WHAT I THINK ... not what I know, which is very little ...
First, what I wrote about the person beneficiaries (like family members) of an IRA that has a charity(ies) as a cobeneficiary(ies) having to take distributions of it all within 5 years -- I'm not sure where I read that ... I think in multiple places ... I think one place was Ed Slott's 2004 book "Parlay Your IRA into a Family Fortune" ... Anyway I really don't know.
No matter what, the charities will be fine -- they will get their designated share right away, and it will be tax free to them.

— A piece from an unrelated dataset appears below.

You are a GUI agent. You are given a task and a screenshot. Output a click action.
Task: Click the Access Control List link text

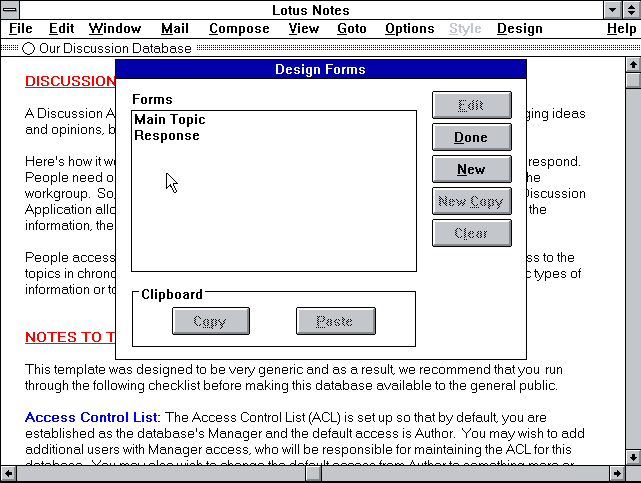tap(92, 417)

One can have multiple IRA accounts (that's one of the few things I actually know). Let's say a person has two traditional IRAs -- I think if IRA #1 has charities as cobeneficiaries, then the people beneficiaries get screwed (have to take the distribution over 5 years or whatever) ON THAT PARTICULAR IRA.
If IRA#2 has just people beneficiaries (and no charity cobeneficiaries), then those people will be fine and can take RMDs over their expected life expectancy (there are tables for that), like my sister and I are doing -- on IRA#2. But I'm not sure of that.
irahelp.com was and probably is a great great resource for everything about IRAs. (I had a lot of questions back when my sister and I inherited).
Right now I don't have any charitable beneficiaries on any of my IRAs because I don't know. Not that I don't care about charities -- I gave my farm to Population Connection ( PopulationConnection.org ) in 2016 (in exchange for a charitable gift annuity). But I haven't been doing the estate planning that I should be doing.